Stored items:
↓↓↓
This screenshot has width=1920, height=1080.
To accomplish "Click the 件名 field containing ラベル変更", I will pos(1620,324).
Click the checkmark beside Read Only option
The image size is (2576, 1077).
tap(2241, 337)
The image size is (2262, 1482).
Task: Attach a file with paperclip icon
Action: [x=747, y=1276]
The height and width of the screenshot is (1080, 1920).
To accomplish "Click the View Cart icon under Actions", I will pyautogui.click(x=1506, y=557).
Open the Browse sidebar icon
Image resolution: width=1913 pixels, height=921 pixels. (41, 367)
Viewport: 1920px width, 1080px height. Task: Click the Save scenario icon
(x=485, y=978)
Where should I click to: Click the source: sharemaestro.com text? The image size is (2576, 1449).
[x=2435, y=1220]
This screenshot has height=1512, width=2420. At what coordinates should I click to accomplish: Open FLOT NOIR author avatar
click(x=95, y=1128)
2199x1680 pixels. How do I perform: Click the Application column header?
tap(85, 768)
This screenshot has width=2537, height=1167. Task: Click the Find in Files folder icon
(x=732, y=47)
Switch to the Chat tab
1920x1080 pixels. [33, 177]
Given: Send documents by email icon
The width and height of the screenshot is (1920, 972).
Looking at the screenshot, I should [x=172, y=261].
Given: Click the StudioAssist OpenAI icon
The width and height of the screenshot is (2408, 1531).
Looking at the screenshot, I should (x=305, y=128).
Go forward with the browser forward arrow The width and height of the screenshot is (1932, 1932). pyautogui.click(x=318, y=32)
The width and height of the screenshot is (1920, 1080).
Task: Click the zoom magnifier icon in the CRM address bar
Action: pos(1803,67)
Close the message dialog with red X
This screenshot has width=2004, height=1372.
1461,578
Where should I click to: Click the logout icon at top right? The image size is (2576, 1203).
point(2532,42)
↑↑↑
TASK ITEM:
Only an exact copy of all the data will do as the answer.

RESPONSE TO THIS EXERCISE:
This screenshot has width=1920, height=1080.
To accomplish "Click the 件名 field containing ラベル変更", I will pos(1620,324).
Click the checkmark beside Read Only option
The image size is (2576, 1077).
tap(2241, 337)
The image size is (2262, 1482).
Task: Attach a file with paperclip icon
Action: [x=747, y=1276]
The height and width of the screenshot is (1080, 1920).
To accomplish "Click the View Cart icon under Actions", I will pyautogui.click(x=1506, y=557).
Open the Browse sidebar icon
Image resolution: width=1913 pixels, height=921 pixels. (41, 367)
Viewport: 1920px width, 1080px height. Task: Click the Save scenario icon
(x=485, y=978)
Where should I click to: Click the source: sharemaestro.com text? The image size is (2576, 1449).
[x=2435, y=1220]
This screenshot has height=1512, width=2420. At what coordinates should I click to accomplish: Open FLOT NOIR author avatar
click(x=95, y=1128)
2199x1680 pixels. How do I perform: Click the Application column header?
tap(85, 768)
This screenshot has width=2537, height=1167. Task: Click the Find in Files folder icon
(x=732, y=47)
Switch to the Chat tab
1920x1080 pixels. [33, 177]
Given: Send documents by email icon
The width and height of the screenshot is (1920, 972).
Looking at the screenshot, I should [x=172, y=261].
Given: Click the StudioAssist OpenAI icon
The width and height of the screenshot is (2408, 1531).
Looking at the screenshot, I should (x=305, y=128).
Go forward with the browser forward arrow The width and height of the screenshot is (1932, 1932). pyautogui.click(x=318, y=32)
The width and height of the screenshot is (1920, 1080).
Task: Click the zoom magnifier icon in the CRM address bar
Action: pos(1803,67)
Close the message dialog with red X
This screenshot has width=2004, height=1372.
1461,578
Where should I click to: Click the logout icon at top right? The image size is (2576, 1203).
point(2532,42)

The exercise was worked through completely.